Treasury Secretary Steven Mnuchin said the action “reflects our commitment to stop illicit access to U.S. dollars.”

“Our sanctions programs will continue until Iran stops its support of terrorist activities and ends its nuclear programs. Today’s actions will continue to allow for humanitarian transactions to support the Iranian people,” Mnuchin said.

The Treasury Department noted the sanctions have no effect on “existing authorizations and exceptions for humanitarian trade, which remain in full force and effect for these seventeen banks.” 

The Iranian regime and its apologists frequently blame U.S. sanctions for the appalling humanitarian conditions in Iran. Iranian Foreign Minister Mohammad Javad Zarif made another attempt to do so on Thursday:

Oddly, Iran seems to have plenty of money to waste on the nuclear weapons research it promised the world it would not conduct, even as the regime claims it cannot afford food and medicine for its people. Iran has been steadily ramping up its violations of the nuclear deal and increasing its stockpile of enriched uranium, even as the government in Tehran cries poverty and blames the United States for its economic decline.

“Today’s action targets the Iranian regime and is not directed at the people of Iran.

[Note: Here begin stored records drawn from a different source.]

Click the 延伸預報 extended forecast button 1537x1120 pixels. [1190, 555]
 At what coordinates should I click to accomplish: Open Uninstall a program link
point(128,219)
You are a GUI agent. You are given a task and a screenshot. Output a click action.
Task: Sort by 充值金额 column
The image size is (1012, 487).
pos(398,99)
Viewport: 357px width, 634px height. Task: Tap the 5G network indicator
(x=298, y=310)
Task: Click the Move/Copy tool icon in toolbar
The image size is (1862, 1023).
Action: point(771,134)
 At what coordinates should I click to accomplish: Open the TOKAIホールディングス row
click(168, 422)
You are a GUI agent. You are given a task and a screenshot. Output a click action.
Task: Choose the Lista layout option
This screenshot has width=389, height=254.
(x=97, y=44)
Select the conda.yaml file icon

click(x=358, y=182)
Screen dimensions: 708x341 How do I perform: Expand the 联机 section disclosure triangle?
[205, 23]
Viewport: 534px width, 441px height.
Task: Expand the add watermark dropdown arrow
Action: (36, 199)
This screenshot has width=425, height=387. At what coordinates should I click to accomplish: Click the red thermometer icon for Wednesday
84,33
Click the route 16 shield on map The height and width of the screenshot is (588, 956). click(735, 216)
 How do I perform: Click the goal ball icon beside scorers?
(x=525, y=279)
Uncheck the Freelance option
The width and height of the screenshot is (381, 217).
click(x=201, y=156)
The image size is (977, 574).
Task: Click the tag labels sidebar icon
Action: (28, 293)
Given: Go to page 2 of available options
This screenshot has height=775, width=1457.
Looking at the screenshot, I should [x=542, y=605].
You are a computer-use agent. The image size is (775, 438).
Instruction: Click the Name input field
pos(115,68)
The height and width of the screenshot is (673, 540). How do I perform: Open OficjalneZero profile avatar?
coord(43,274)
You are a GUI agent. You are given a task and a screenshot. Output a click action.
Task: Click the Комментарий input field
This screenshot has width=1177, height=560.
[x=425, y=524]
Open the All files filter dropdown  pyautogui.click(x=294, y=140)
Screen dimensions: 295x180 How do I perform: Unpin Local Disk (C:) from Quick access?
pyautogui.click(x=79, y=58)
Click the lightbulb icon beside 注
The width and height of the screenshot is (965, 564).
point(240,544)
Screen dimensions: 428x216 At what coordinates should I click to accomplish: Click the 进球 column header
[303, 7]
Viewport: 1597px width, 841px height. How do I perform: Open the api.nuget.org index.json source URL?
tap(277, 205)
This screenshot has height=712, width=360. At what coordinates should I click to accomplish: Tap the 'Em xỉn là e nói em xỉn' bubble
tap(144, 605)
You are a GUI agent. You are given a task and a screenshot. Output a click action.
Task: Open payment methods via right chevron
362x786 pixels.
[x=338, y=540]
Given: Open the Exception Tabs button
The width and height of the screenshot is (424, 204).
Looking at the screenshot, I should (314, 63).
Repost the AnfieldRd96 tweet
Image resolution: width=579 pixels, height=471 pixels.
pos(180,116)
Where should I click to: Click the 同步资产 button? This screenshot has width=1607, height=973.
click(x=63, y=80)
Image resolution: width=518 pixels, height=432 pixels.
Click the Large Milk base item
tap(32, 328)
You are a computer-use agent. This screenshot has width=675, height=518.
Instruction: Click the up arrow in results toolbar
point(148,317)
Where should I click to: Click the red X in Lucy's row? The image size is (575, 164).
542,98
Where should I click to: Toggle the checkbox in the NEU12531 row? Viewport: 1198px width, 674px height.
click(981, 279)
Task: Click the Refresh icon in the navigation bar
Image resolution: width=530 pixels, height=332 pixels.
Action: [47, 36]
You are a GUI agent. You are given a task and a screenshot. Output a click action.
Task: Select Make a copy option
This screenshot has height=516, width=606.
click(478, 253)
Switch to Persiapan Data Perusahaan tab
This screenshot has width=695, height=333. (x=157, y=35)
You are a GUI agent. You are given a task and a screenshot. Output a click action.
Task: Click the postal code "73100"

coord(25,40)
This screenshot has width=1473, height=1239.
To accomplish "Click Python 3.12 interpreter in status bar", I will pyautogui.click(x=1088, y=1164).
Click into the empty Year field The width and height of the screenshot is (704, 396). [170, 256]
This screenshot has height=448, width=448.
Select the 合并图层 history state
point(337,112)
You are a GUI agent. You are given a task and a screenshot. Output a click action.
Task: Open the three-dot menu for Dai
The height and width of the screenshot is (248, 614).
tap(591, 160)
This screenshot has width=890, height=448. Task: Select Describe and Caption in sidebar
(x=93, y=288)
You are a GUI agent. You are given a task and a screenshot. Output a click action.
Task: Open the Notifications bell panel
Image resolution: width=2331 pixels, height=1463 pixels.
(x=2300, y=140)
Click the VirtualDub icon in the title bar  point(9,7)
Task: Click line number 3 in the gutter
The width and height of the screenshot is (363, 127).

The U.S. government recognizes and understands the necessity for both commercial humanitarian exports and humanitarian transactions to access Iran’s banking system, and this action does not interfere with that ability,” the Treasury Department stated.

Treasury listed the 18 banks affected by its action and noted the special circumstances surrounding two of them:

Amin Investment Bank, Bank Keshavarzi Iran, Bank Maskan, Bank Refah Kargaran, Bank-e Shahr, Eghtesad Novin Bank, Gharzolhasaneh Resalat Bank, Hekmat Iranian Bank, Iran Zamin Bank, Karafarin Bank, Khavarmianeh Bank (also known as Middle East Bank), Mehr Iran Credit Union Bank, Pasargad Bank, Saman Bank, Sarmayeh Bank, Tosee Taavon Bank (also known as Cooperative Development Bank), and Tourism Bank were previously identified as Iranian financial institutions pursuant to E.O. 13599. Today, they were sanctioned as entities operating in Iran’s financial sector.

Additionally, Islamic Regional Cooperation Bank, also previously identified as an Iranian financial institution under E.O. 13599, was sanctioned pursuant to E.O. 13902 for being owned or controlled by Eghtesad Novin Bank.

In May 2020, Hekmat Iranian Bank, a bank servicing Iran’s armed forces, merged with Bank Sepah, which has served as a financial platform for Iran’s Ministry of Defense and Armed Forces Logistics (MODAFL) to pay its agents abroad. Bank Sepah was designated on November 5, 2018 pursuant to E.O. 13382 for having provided support to MODAFL. Today, Hekmat Iranian Bank was also designated pursuant to E.O. 13382, as an entity owned or controlled by Bank Sepah.

All of these institutions are subordinate to the Central Bank of Iran, sanctioned in September 2019 for supporting the Islamic Revolutionary Guard Corps (IRGC), a designated terrorist organization.

“Most of Iran’s financial sector has already been sanctioned, including its central bank. But proponents say that the action could financially asphyxiate the regime by freezing the few foreign currency flows the economy still has and needs to import goods needed to prevent a collapse,” the Wall Street Journal commented on Thursday.

“With a consensus growing among U.S. analysts that Iran wouldn’t likely mount an attack ahead of the U.S. election, ranking Republican senators and Iran-policy hawks outside the administration called for the White House to levy new sanctions. The Iranian rial subsequently plumbed record lows in recent weeks,” the Journal added.

Bloomberg News quoted “people familiar with planning for the sanctions” who said the two objectives of the new Treasury sanctions are to “close one of the few remaining financial loopholes allowing Iran’s government to earn revenue, and stymie Democrat Joe Biden’s promise to re-enter the nuclear deal if he wins the presidency next month.”